I'm not going to do reviews for Battle of the Blondes the way I am for Summer Under the Stars, but I am watching two films for each night, one for each actress featured, and for the Monroe and Mansfield showdown I watched Niagara (Monroe) and Will Success Spoil Rock Hunter? (Mansfield) -- which, right off the bat, I'll acknowledge is not really a fair fight. Niagara is a middling film at best, really only worth watching for Monroe's presence and the impressive shots of the Falls, while Will Success Spoil Rock Hunter? is a clever satire featuring Mansfield in a part she had honed on stage before bringing to the screen. If I'm judging film-versus-film or even performance-versus-performance, Mansfield wins, hands down.

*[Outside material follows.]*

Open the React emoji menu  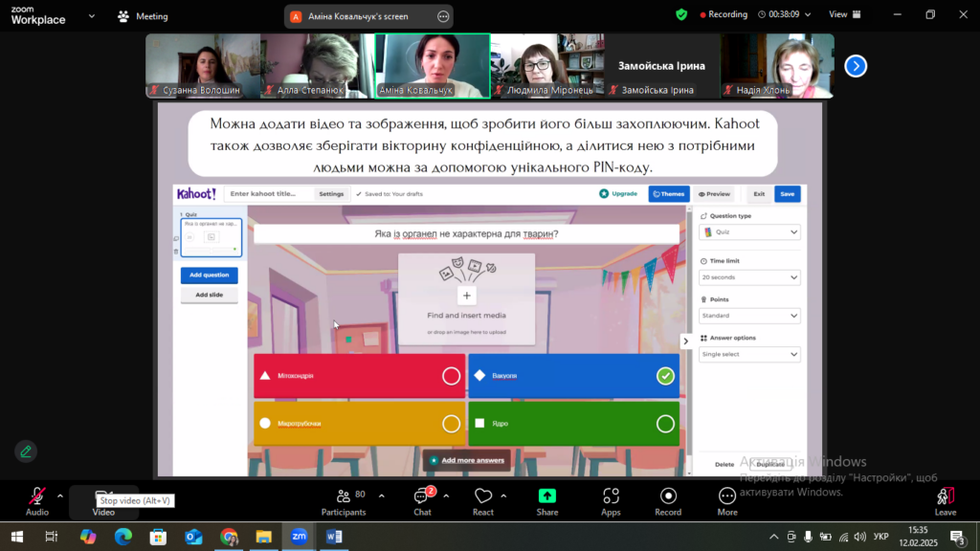pyautogui.click(x=483, y=498)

To compare Monroe and Mansfield on a broader basis is trickier, though, because they're not actually as much alike as they initially seem (or appear). I can't explain Marilyn Monroe any better than anyone else can, but she was an original, whatever she was, and it's true that the Jayne Mansfield we know probably couldn't have existed without Monroe preceding her, because part of Mansfield's persona is a second-rate Monroe impersonation -- but not her entire persona. Mansfield sometimes seems like she's purposely parodying Monroe to get laughs and other times seems like she's just copying Monroe outright; the truth is probably somewhere in the middle, especially in her earlier films like Will Success Spoil Rock Hunter? The main difference between Monroe and Mansfield is in that ambiguity: Monroe was an enigma, but she was also always herself and entirely free of irony; her depth came from the way she combined sex and naivete in a way no one has really been able to replicate since she died. Modern viewers sometimes complain that they want to hear Monroe speak in her "real voice" or play someone other than "Marilyn Monroe," but eventually we all have to accept that she either wouldn't or couldn't, because the line between Marilyn and Norma Jean dissolved early in her career, if it ever existed in the first place.

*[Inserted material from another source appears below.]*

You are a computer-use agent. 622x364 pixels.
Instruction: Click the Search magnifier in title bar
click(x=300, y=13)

No one ever has to wonder what Jayne Mansfield's real voice sounded like; she used it just as often as she cooed and squeaked and sang her words. She modulates her voice in a way Monroe never does, switching from normal to husky to girlish in the span of one sentence, and then back again, parodying herself, parodying Monroe, parodying the idea of a blond bombshell in general. We know she's playing a part, and she knows she's playing a part, too, which is probably why every inch of her appearance is more than Monroe: her breasts are bigger, her hair is bigger, her makeup is thicker. Her brain might well have been bigger, too -- she claimed to have an IQ of 163, and who knows if that's true, but she seems more intelligent than Monroe, delivering her lines with a winky quality entirely absent from Monroe's body of work. Where Monroe was a blank slate, Mansfield has activity behind her eyes, which can be both a blessing and curse: she seems cruder than Monroe because she knows every angle of what she's doing, but she's also never pitiful...because she knows every angle of what she's doing.

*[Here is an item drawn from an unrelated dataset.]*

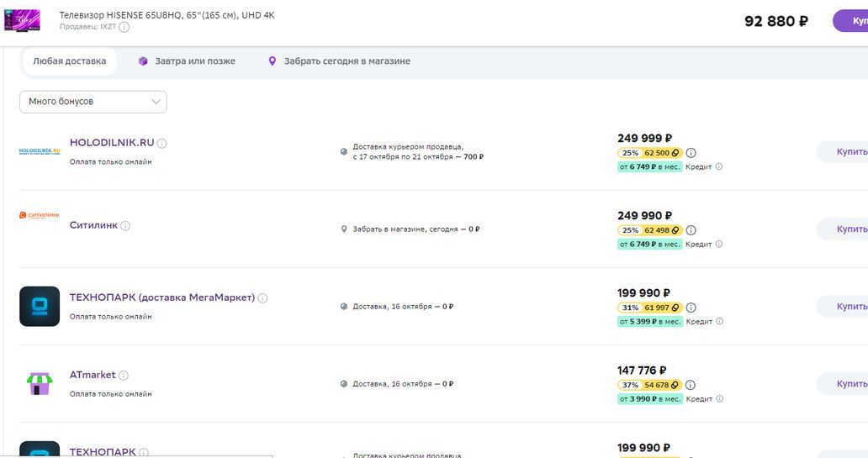Click info icon beside HOLODILNIK.RU name

[x=162, y=144]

In the end, it's hard to pick a winner between Monroe and Mansfield because their effect on screen is entirely different. Rock Hunter aside, Monroe is the easy choice because she had a greater number of good roles and because, well, she's Marilyn Monroe, but to hand her the win over Mansfield for those reasons is no more fair than to judge her solely on Niagara. To compare the two of them really is like comparing apples and oranges, and I have a feeling most of the showdowns in Battle of the Blondes are going to feel the same way, which is why I'm going to just stick to talking about the actresses rather than picking winners. Chances are good I'll just end up picking my personal favorites anyway. I will, however, gladly rate the movies, and since I've already spent enough time comparing Monroe and Mansfield, suffice it to say that Niagara is an ill-defined noir with better scenery than storytelling, and Will Success Spoil Rock Hunter? a genuinely funny comedy about the advertising world during the late fifties, like Mad Men with a good dose of levity. Skip Niagara unless you're a big Monroe fan (or a big fan of the Falls); see Rock Hunter if you simply want to be entertained.